↓↓↓

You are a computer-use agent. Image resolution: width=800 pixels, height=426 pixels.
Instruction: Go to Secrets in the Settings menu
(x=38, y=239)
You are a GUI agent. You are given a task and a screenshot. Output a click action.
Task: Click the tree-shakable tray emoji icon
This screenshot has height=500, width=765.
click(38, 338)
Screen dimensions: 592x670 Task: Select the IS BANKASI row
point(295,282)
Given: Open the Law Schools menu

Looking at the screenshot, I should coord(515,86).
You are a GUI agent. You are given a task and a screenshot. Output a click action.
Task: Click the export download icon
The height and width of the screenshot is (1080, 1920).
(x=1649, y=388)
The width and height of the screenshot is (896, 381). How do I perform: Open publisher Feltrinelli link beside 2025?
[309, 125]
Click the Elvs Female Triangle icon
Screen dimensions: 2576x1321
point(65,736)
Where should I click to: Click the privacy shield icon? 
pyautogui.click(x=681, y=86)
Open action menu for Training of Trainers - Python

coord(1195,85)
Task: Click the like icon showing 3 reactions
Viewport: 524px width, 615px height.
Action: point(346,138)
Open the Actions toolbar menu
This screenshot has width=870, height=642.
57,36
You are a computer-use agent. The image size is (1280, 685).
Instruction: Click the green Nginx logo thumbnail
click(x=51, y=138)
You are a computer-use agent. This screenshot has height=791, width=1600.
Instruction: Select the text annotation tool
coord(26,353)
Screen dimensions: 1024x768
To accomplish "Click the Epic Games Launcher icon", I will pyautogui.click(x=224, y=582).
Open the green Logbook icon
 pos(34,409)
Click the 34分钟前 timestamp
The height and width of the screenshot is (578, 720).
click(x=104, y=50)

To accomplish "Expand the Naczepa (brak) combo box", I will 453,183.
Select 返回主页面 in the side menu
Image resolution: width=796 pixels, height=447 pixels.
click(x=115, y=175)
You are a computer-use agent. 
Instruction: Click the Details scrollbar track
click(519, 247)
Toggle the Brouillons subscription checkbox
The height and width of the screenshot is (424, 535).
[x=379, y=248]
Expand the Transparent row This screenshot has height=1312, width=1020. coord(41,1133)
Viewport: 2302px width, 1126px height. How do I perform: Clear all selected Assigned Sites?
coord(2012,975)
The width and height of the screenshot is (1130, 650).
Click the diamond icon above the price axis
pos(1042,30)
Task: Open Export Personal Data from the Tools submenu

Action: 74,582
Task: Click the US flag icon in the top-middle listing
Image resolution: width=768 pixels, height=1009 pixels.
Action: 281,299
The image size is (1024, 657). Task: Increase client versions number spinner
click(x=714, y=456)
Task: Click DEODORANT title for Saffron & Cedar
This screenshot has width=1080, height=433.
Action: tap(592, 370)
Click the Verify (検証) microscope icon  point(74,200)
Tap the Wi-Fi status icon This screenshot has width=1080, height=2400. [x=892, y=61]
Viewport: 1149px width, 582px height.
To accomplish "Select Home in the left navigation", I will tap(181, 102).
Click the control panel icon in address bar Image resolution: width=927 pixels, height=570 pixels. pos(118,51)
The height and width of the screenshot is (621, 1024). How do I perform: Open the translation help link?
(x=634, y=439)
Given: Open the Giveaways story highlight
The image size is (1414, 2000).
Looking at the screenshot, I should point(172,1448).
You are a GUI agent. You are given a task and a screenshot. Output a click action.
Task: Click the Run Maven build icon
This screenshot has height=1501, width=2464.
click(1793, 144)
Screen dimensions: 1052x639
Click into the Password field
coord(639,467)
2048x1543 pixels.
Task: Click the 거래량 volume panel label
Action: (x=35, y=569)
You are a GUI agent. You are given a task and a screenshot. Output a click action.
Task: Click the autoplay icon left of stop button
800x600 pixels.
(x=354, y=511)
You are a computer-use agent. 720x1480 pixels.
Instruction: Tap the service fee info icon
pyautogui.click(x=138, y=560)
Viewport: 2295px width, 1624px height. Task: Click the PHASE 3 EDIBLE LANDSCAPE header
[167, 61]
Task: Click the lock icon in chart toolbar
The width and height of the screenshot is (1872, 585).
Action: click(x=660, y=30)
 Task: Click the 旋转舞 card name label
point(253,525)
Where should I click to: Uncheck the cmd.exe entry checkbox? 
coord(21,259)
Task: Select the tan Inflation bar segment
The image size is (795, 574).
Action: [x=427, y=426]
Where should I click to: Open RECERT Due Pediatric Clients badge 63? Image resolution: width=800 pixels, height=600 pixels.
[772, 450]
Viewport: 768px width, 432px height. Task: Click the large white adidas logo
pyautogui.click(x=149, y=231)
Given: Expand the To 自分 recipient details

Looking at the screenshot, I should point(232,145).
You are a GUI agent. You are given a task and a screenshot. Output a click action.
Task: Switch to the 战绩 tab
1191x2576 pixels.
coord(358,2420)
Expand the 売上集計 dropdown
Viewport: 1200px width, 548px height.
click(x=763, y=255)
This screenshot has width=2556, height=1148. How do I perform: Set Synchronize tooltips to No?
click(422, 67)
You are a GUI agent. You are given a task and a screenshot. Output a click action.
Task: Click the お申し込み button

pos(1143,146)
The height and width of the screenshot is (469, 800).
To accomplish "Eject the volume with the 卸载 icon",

↑↑↑

Rewrite the material starting at the line containing "Given: Open the Law Schools menu" and ending at the line containing "click(x=51, y=138)", swapping "computer-use agent" for "desktop agent" and leaving everything else unchanged.

Given: Open the Law Schools menu

Looking at the screenshot, I should coord(515,86).
You are a GUI agent. You are given a task and a screenshot. Output a click action.
Task: Click the export download icon
The height and width of the screenshot is (1080, 1920).
(x=1649, y=388)
The width and height of the screenshot is (896, 381). How do I perform: Open publisher Feltrinelli link beside 2025?
[309, 125]
Click the Elvs Female Triangle icon
Screen dimensions: 2576x1321
point(65,736)
Where should I click to: Click the privacy shield icon? 
pyautogui.click(x=681, y=86)
Open action menu for Training of Trainers - Python

coord(1195,85)
Task: Click the like icon showing 3 reactions
Viewport: 524px width, 615px height.
Action: point(346,138)
Open the Actions toolbar menu
This screenshot has width=870, height=642.
57,36
You are a desktop agent. The image size is (1280, 685).
Instruction: Click the green Nginx logo thumbnail
click(x=51, y=138)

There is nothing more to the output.